SUPPLIED PASSAGE:
______________________________
National Brain Tumor Society staff and advisors recently met with the U.S. Food and Drug Administration (FDA) to discuss how various stakeholders in brain tumor drug development could work together to increase the volume and speed of approvals for new treatments for this disease.
Specifically, the FDA offered their support to:
- Assist the National Brain Tumor Society in bringing clarity to the research and biopharmaceutical communities on imaging and quality of life-related endpoints
- Participate in discussions for developing new strategies and metrics designed to accelerate brain tumor-specific drug development
- Consider drug approvals based on alternative endpoints provided the trials use sufficiently valid data and demonstrate real clinical value to patients – including imaging measures with objective assessments that would require only single-arm trials versus the more costly and complex randomized, double-arm trials.
______________________________
INFORMATION SHOWN:
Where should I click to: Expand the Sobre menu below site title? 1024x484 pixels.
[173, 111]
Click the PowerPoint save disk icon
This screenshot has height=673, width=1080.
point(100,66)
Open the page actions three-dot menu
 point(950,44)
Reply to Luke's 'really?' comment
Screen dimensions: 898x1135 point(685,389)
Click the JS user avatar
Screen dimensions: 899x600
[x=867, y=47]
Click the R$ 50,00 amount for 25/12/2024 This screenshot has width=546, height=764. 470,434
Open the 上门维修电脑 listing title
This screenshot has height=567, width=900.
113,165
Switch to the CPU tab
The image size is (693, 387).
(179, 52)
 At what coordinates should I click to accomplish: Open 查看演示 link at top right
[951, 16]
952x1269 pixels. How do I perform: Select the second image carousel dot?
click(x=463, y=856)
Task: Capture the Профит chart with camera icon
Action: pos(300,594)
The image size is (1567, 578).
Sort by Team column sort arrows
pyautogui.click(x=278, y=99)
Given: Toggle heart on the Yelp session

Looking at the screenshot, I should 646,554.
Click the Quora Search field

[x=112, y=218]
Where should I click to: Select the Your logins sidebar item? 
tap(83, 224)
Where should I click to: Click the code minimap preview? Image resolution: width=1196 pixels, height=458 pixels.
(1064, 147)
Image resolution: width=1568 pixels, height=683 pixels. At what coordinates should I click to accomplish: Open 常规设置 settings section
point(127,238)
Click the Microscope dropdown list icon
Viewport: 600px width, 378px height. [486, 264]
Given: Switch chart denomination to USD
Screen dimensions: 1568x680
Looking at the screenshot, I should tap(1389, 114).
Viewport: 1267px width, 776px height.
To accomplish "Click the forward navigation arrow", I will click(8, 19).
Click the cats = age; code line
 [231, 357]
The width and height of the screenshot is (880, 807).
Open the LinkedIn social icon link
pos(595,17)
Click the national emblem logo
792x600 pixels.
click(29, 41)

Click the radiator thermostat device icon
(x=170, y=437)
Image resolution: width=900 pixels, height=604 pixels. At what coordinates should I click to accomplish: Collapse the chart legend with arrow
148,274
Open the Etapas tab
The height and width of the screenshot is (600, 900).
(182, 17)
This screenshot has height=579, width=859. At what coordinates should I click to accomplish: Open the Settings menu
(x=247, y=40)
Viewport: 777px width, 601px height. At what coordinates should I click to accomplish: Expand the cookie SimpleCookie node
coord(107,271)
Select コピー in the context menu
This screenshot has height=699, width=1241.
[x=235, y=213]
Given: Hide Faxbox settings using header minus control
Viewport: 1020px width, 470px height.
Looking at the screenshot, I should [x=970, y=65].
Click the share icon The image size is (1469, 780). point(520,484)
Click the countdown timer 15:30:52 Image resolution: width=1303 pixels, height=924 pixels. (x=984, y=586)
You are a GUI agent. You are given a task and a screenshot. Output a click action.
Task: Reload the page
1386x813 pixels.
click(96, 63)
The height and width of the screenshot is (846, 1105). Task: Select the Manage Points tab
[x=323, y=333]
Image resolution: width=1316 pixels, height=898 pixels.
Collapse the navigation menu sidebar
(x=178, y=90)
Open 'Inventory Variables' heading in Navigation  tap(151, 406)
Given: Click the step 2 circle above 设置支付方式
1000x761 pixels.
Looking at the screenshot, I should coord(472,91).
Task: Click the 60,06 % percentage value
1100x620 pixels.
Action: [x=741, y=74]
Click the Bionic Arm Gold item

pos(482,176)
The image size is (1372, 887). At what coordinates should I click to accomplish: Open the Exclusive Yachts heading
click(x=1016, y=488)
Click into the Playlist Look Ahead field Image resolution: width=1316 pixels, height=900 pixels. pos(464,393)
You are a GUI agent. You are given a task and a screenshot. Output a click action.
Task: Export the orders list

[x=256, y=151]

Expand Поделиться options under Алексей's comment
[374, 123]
______________________________
Transcribe the whole text about the National Brain Tumor Society's meeting with the FDA word for word. The material here has no connection to the text about the brain tumor society's meeting with the FDA.

National Brain Tumor Society staff and advisors recently met with the U.S. Food and Drug Administration (FDA) to discuss how various stakeholders in brain tumor drug development could work together to increase the volume and speed of approvals for new treatments for this disease.
Specifically, the FDA offered their support to:
- Assist the National Brain Tumor Society in bringing clarity to the research and biopharmaceutical communities on imaging and quality of life-related endpoints
- Participate in discussions for developing new strategies and metrics designed to accelerate brain tumor-specific drug development
- Consider drug approvals based on alternative endpoints provided the trials use sufficiently valid data and demonstrate real clinical value to patients – including imaging measures with objective assessments that would require only single-arm trials versus the more costly and complex randomized, double-arm trials.